If cutting foods out of my diet and saving money was easy to do by writing out a menu and sticking to it, perhaps I could apply some of those ideas to time management, and get my to-do list lean and good-looking.
The question is this: If time was food, what would be on your “Foods to avoid” list?
I hate the concept of dieting. I have failed at every “diet” I’ve ever tried – simply because I could not commit to them for the long term. Eating certain foods with others off limits, strict eating or exercise regimens, counting every calorie/micromanagement — these are sure-fire ways to get me to fail.
But a plan of balanced, sensible eating, which allows me to indulge occasionally, has yielded better results for me. This concept of doing well most of the time, leaving nothing on the “off limits” list, and being aware of when and what I eat (and why), along with portion sizes, is really the key to success for me losing weight.
It’s the same with my to-do list. If I say that certain things are off limits, I want to do them even more. I have to maintain my balance.

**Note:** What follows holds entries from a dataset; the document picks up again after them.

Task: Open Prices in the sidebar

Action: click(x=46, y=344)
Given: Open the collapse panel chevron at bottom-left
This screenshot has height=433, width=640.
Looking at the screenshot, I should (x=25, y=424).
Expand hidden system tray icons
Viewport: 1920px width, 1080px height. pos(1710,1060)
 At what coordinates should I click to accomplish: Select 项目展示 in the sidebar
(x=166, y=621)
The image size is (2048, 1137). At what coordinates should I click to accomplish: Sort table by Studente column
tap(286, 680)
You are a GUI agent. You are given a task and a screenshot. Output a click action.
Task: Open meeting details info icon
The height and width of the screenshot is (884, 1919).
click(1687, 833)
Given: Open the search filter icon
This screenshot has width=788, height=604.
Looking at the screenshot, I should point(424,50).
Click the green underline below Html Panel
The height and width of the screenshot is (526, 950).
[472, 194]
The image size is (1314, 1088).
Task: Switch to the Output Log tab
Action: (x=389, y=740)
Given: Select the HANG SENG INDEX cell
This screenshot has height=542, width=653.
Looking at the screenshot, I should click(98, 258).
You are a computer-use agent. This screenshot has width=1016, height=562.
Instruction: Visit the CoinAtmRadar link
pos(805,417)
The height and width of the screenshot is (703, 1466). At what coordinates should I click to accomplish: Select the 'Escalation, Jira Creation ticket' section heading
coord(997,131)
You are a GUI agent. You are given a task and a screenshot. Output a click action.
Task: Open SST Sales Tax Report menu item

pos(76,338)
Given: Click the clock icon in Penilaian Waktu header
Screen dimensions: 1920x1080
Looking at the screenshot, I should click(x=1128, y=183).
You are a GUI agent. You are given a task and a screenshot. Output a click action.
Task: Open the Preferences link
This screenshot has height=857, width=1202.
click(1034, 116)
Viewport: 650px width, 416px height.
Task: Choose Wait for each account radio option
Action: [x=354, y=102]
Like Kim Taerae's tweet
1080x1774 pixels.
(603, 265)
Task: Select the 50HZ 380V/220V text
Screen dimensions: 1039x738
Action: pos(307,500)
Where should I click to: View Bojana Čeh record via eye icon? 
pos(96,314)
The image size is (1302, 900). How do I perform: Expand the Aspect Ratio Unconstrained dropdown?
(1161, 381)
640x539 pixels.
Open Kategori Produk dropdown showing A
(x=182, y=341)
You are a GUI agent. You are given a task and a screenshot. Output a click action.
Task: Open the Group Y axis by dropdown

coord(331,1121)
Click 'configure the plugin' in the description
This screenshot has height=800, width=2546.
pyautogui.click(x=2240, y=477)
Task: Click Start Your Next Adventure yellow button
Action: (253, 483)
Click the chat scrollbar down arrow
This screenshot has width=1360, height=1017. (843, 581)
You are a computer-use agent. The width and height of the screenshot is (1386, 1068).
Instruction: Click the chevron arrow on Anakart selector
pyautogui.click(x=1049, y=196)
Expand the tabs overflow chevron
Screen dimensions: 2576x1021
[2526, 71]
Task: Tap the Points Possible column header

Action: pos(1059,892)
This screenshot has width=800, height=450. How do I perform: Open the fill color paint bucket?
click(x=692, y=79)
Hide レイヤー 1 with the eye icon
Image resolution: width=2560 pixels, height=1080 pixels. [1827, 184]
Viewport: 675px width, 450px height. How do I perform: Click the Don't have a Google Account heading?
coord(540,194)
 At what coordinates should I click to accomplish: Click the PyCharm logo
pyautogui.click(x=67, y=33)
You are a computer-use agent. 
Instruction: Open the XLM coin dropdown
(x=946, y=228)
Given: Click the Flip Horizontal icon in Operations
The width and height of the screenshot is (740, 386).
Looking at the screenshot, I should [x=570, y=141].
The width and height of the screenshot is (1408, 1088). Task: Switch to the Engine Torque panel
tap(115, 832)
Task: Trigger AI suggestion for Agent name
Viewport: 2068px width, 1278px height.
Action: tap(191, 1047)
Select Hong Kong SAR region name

Even if I want to read the latest mystery, I cannot do that for hours without putting something else on the back burner. Knowing that I am more likely to fritter away time surfing when I am tired means that I should get myself off the computer and to bed at a more decent hour. And as for portion sizes: I have a tendency to bite off more than I can chew, and consequently my to-do list leaves me overwhelmed and frustrated. At that point I start ignoring it. So I have to be very careful to make sure I have a do-able amount on my daily lists, not look at the big picture all the time, and also to make sure my current project load is do-able.
So my time “diet” would follow the same plan as my eating: moderation, correct portion sizes, and balance.